A pesquisa reforça a importância de dar continuidade e celeridade à efetivação do plano enviado ao Ministério dos Direitos Humanos e Cidadania em dezembro de 2024. A publicação do plano em formato de Decreto está sendo aguardado desde então, ainda sem previsão do governo federal para saída.
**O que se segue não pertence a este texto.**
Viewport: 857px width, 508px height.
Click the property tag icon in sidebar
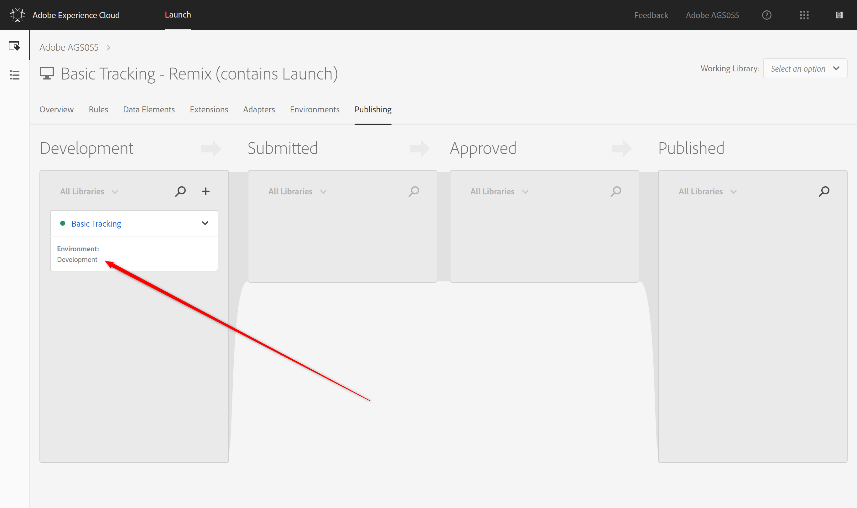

“É importante que o Brasil fortaleça a política pública de proteção, institucionalizando um sistema nacional de proteção de defensoras e defensores de direitos humanos e, sobretudo, avance nas investigações e na responsabilização de pessoas que cometem crimes de ameaças, homicídios, atentados, entre outros, enfrentando o grave quadro de impunidade”, afirma Sandra Carvalho, co-fundadora e coordenadora do programa de Proteção de Defensores/as de Direitos Humanos e da Democracia da Justiça Global.
 

Plano nacional e o compromisso com o Acordo de Escazú


Diante do cenário de violência persistente, as organizações recomendam a institucionalização do Plano Nacional de Proteção a Defensoras e Defensores de Direitos Humanos, com ações articuladas entre os poderes da República, estados e municípios.


Além disso, o estudo cobra do governo brasileiro o cumprimento integral do Acordo de Escazú, tratado internacional que trata do acesso à informação, à participação pública e à proteção de defensores ambientais na América Latina e Caribe. O Brasil é signatário do acordo, mas ainda precisa avançar em sua implementação efetiva.